Luke: It’s so exciting! After all the madness of 2020, I’d nearly forgotten about that movie. I mean I for one can’t wait to see it because I’ve yet to, but I can’t wait for everyone else to see it too because I thought that Dakota was awesome and the whole cast was really cool and I can’t wait to see exactly how it all comes together. What’s nuts about it, it is like when you forget that you made something, and then there it is, it’s like forgetting about a piece of food that you’d like, a piece of pizza that’s in the fridge, and you’re like, ‘oh, there it is, how good is this?’

How did you become a part of this project?

Luke: One of my co-stars, Vlada (Verevko) and I went to acting school and she had recommended me to the director for a role and he had seen my ridiculous videos that I make on Instagram and was like, ‘this guy is what we need. As the comedic relief in this movie.’ And so that’s how I became involved, my co-star showing the director my stuff online and they’re ridiculous videos like not me acting, me dancing and things like that. So, that’s how I got involved.

What was it like playing a character that was the comic relief in such a dark and heavy film?

Luke: Yeah, I mean it’s really perfect, what I love getting to do because I saw what Dakota was going through with playing the role and it was just, it was heavy and was weighing on him. We were in the same dark house every day, not seeing any of the sun, but it didn’t get to weigh on me, I didn’t have to bear that burden. So I absolutely loved it.

——————

SET PROBLEM A> Write out the stretch of the Luke interview above from "Luke: Yeah, I" through "absolutely loved it.".
SET PROBLEM B> Extend the interview with Luke beyond its last sentence.

GIVEN INFORMATION>
——————

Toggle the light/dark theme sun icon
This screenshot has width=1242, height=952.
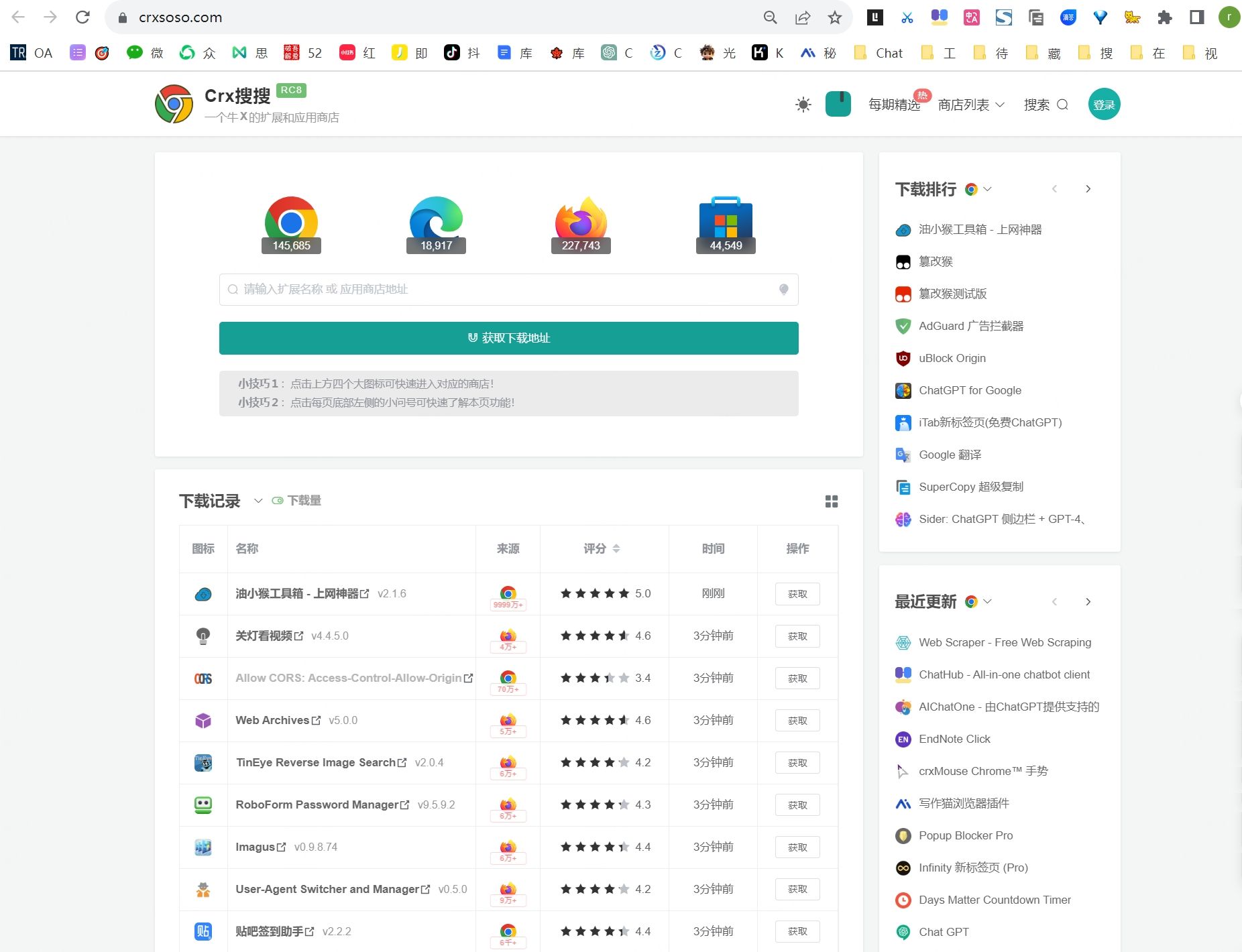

——————

TASK RESPONSE A>
Luke: Yeah, I mean it’s really perfect, what I love getting to do because I saw what Dakota was going through with playing the role and it was just, it was heavy and was weighing on him. We were in the same dark house every day, not seeing any of the sun, but it didn’t get to weigh on me, I didn’t have to bear that burden. So I absolutely loved it.

TASK RESPONSE B>
I also hear that you had some room for some improv. 

Luke: I did have room to improvise. When I say that, I think Ramin had to pull me back a lot, because I could go too far, which I always appreciated, he ran a very honest set.

Yeah, I spoke with him the other day and he said that he keeps things quiet and focused.

Luke: I’d say that’s correct. Like I said before, about what Dakota was going through, we were kind of all, in a way, going through it, the darkness of this movie, and it is a quiet movie. It’s not fast paced. It’s like a slow dark movement. 

So, this film is billed as a thriller and a horror, but you’re right, it is slower in pace, do you think that benefits the story?

Luke: Definitely, I like the idea of slow burn thrillers. A slow burn thriller is a good thing, like when we start slow and then it builds and builds and builds slowly and slowly until I go over to the killer’s house myself to look into the situation, and then we go high stakes, you know, high heart rates, which I think is really good and fun.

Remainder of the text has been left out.